CDNs, Serverless, and Edge Computing
One example is things like CDNs, and Serverless, and Edge Computing. These are cases where you’re putting your code on someone else’s server, and they make sure that the server is maintained and that the code is close to all of your users.
Why would you want to use WebAssembly in these cases? There was a great talk explaining exactly this at a conference recently.
Fastly is a company that provides CDNs and edge computing. And their CTO, Tyler McMullen, explained it this way (and I’m paraphrasing here):
If you look at how a process works, code in that process doesn’t have boundaries. Functions have access to whatever memory in that process they want, and they can call whatever other functions they want.
When you’re running a bunch of different people’s services in the same process, this is an issue. Sandboxing could be a way to get around this. But then you get to a scale problem.
Tyler does a better job of explaining all of it in his talk, so you should go watch that. But the point is that WebAssembly gives Fastly the safety, speed, and scale needed for this use case.
So what did they need to make this work?
They needed to create their own runtime. That means taking a WebAssembly compiler—something that can compile WebAssembly down to machine code—and combining it with the functions for interacting with the system that I mentioned before.
For the WebAssembly compiler, Fastly used Cranelift, the compiler that we’re also building into Firefox. It’s designed to be very fast and doesn’t use much memory.
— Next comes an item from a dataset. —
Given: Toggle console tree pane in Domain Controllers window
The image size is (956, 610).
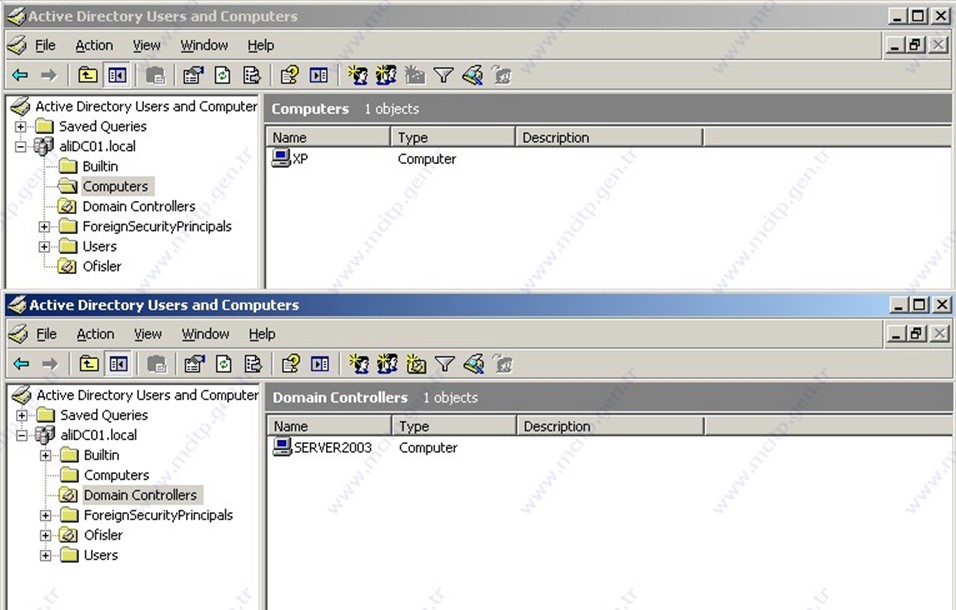Looking at the screenshot, I should tap(118, 364).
Now, for the functions that interact with the rest of the system, they had to create their own, because we don’t have that portable interface available yet.
So it’s possible to create your own runtime today, but it takes some effort. And it’s effort that will have to be duplicated across different companies.
What if we didn’t just have the portable interface, but we also had a common runtime that could be used across all of these companies and other use cases? That would definitely speed up development.
Then other companies could just use that runtime—like they do Node today—instead of creating their own from scratch.
Where are we on this?
So what’s the status of this?
Even though there’s no standard runtime yet, there are a few runtime projects in flight right now. These include WAVM, which is built on top of LLVM, and wasmjit.
In addition, we’re planning a runtime that’s built on top of Cranelift, called wasmtime.
And once we have a common runtime, that speeds up development for a bunch of different use cases. For example…
Portable CLI tools
WebAssembly can also be used in more traditional operating systems. Now to be clear, I’m not talking about in the kernel (although brave souls are trying that, too) but WebAssembly running in Ring 3—in user mode.
Then you could do things like have portable CLI tools that could be used across all different kinds of operating systems.
And this is pretty close to another use case…
Internet of Things
These devices are usually resource constrained—they don’t pack much computing power and they don’t have much memory. And this is exactly the kind of situation where a compiler like Cranelift and a runtime like wasmtime would shine, because they would be efficient and low-memory. And in the extremely-resource-constrained case, WebAssembly makes it possible to fully compile to machine code before loading the application on the device.
There’s also the fact that there are so many of these different devices, and they are all slightly different. WebAssembly’s portability would really help with that.
So that’s one more place where WebAssembly has a future.
Now let’s zoom back out and look at this skill tree.
I think you can see now why this is a misconception.
Yes, the MVP opened up a lot of opportunities. It made it possible to bring a lot of desktop applications to the web. But we still have many use cases to unlock, from heavy-weight desktop applications, to small modules, to JS frameworks, to all the things outside the browser… Node.js, and serverless, and the blockchain, and portable CLI tools, and the internet of things.
So the WebAssembly that we have today is not the end of this story—it’s just the beginning.